El ejercicio de asomarse a los documentos no es sencillo, y no me refiero a las dificultades propias de un agrupamiento sin índice, sin buscador y sin descriptores. Hablo de las dificultades anímicas, por así decirlo. Lo primero es la tristeza de ver esa presentación burocrática de la vida y las actividades de tantos militantes y tantas organizaciones. El registro de cuándo y dónde se procedió a la microfilmación, el nombre del operario, detalles técnicos, responsables del control, firmas de las autoridades, sello del ministerio. Después, la devastación de descubrir, por ejemplo, que el informante pide 100 dólares para hacer frente a gastos imprevistos (la mujer con cáncer; el padre muerto, al que hay que reducir) y entender que ese tráfico, esa venta de información se hace por monedas, por un puñado de pesos que se suman a los del trabajo que seguramente no se puede abandonar, porque el de informante tampoco es un oficio tan lucrativo. La indignación y el asombro de descubrir la nimiedad política de tantos datos entregados (hábitos personales, relaciones de parentesco, amancebamientos, rupturas, traiciones, enfermedades) y su potencial destructivo, su enorme capacidad de daño. Descubrir, de pronto, a la persona que está informando. Recordarla en vida, saber que fue un compañero en el que muchos confiaron, preguntarse cómo llegó hasta ahí, qué vientos lo empujaron a ese corral (entender que seguramente todo siga igual, y que los espías no son oscuros agentes del mal: son el vecino, el compañero de trabajo, el amigo). Leer los diálogos entre informantes y “manipuladores” (que así se llaman a sí mismos los agentes que reciben la información) y ver que mientras que algunos son típicos mercenarios del dato y otros son eficaces agentes encubiertos (buchones de oficio, más o menos profesionales), también están los que llegaron a esa posición por debilidad, porque fueron chantajeados, porque sus necesidades y carencias estaban expuestas, porque creyeron, vaya uno a saber mediante qué razonamiento retorcido, que estaban ayudando a alguien.

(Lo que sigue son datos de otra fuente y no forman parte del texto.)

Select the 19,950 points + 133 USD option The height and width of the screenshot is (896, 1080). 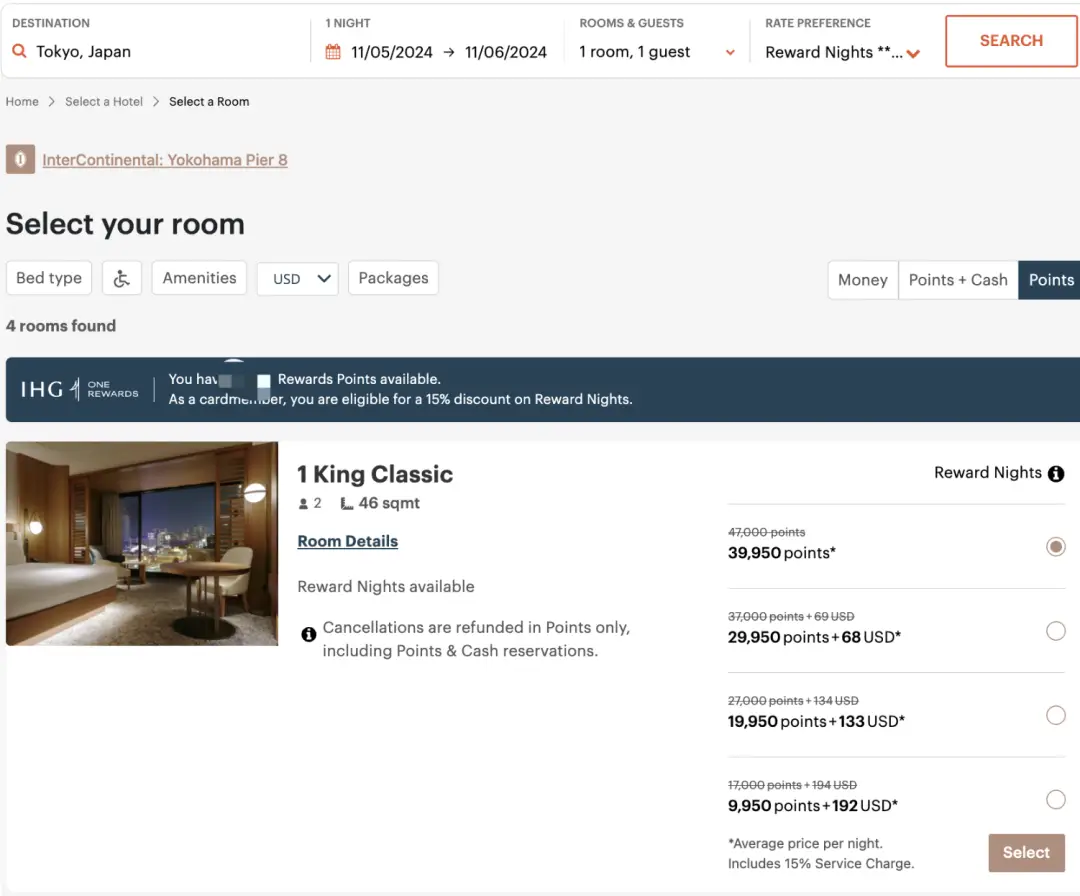point(1055,715)
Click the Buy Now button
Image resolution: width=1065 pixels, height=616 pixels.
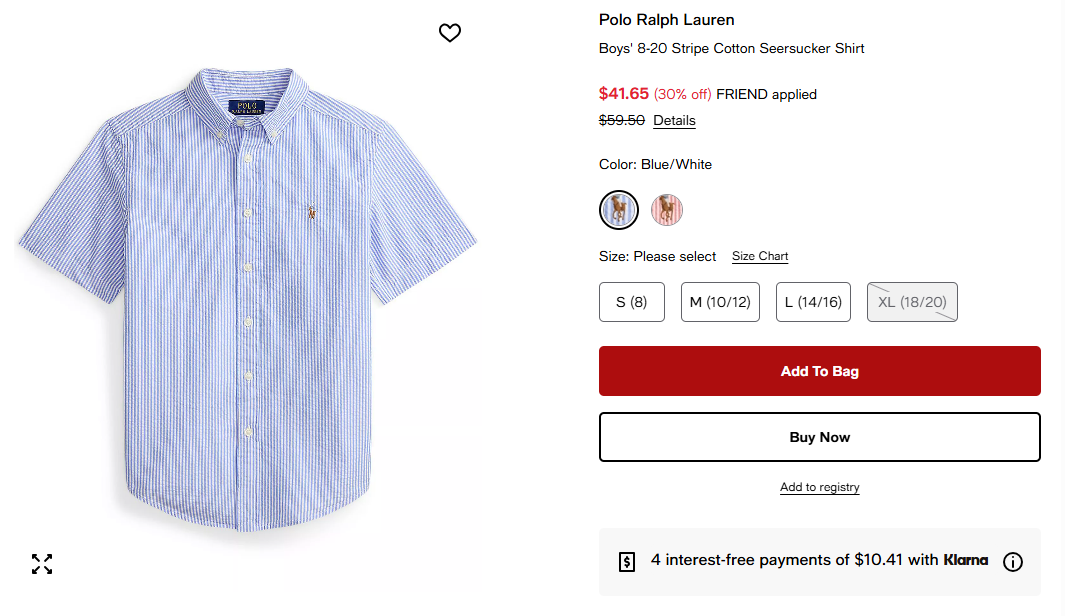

La pregunta obligada frente a todo este material es si tiene sentido hacerlo público. Y para responder a eso es importante aclarar que no va a surgir de acá ningún dato que lleve a la verdad sobre los desaparecidos o sobre ningún crimen de la dictadura. Los documentos del archivo Berrutti son de espionaje en democracia, y los datos son de las víctimas, no de los victimarios. En el mejor de los casos se puede descubrir quién se esconde tras algún alias, pero eso al precio de enterarse, con detalles, de cómo alguien fue abusado, otro alguien fue traicionado y algún otro sufre la humillación de la enfermedad. Lo que buscan los manipuladores, siempre, es lo más abyecto, lo más vergonzante, lo que cualquiera querría mantener en secreto. Lo que más les sirve, lo que registran con la aplicada paciencia de los burócratas, es lo que puede servir para chantajear, para presionar, para quebrar al otro.

¿Es necesario ver estos archivos para entender el concepto “espionaje militar en democracia”? ¿Es necesario bucear caso a caso, hundirse en la chatura de esos reportes, en el clima pueblerino de intimidades desnudadas, para saber que los servicios de inteligencia operan infiltrando, presionando y comprando a los más débiles? Suponiendo que sí, que fuera necesario, por amor de lo concreto, ver los rollos microfilmados para asimilar la existencia del delito, ¿no debería ser preocupante la indiferencia con que fueron recibidos? Ninguna autoridad de la época salió a decir nada. Tampoco las autoridades actuales se manifestaron, como si fuera posible pensar que las actividades ilegítimas de los servicios de inteligencia pararon automáticamente cuando el Frente Amplio llegó al poder.

En principio, los documentos no prueban nada más que su existencia (que es la existencia del espionaje como método). Lo que un informante le dice a un manipulador no puede ser tomado como verdad hasta no ser comprobado; alguien que intercambia datos por monedas no tiene por qué tener especial apego a los hechos. Y aun lo verdadero suele ser trivial desde el punto de vista de su interés público. Lo trivial, sin embargo, no es inocente, y puede causar daño.

La voluntad de transparencia de Brecha, después de tanto tiempo de arar en el mar, es comprensible. Las consecuencias del gesto, sin embargo, todavía están por verse.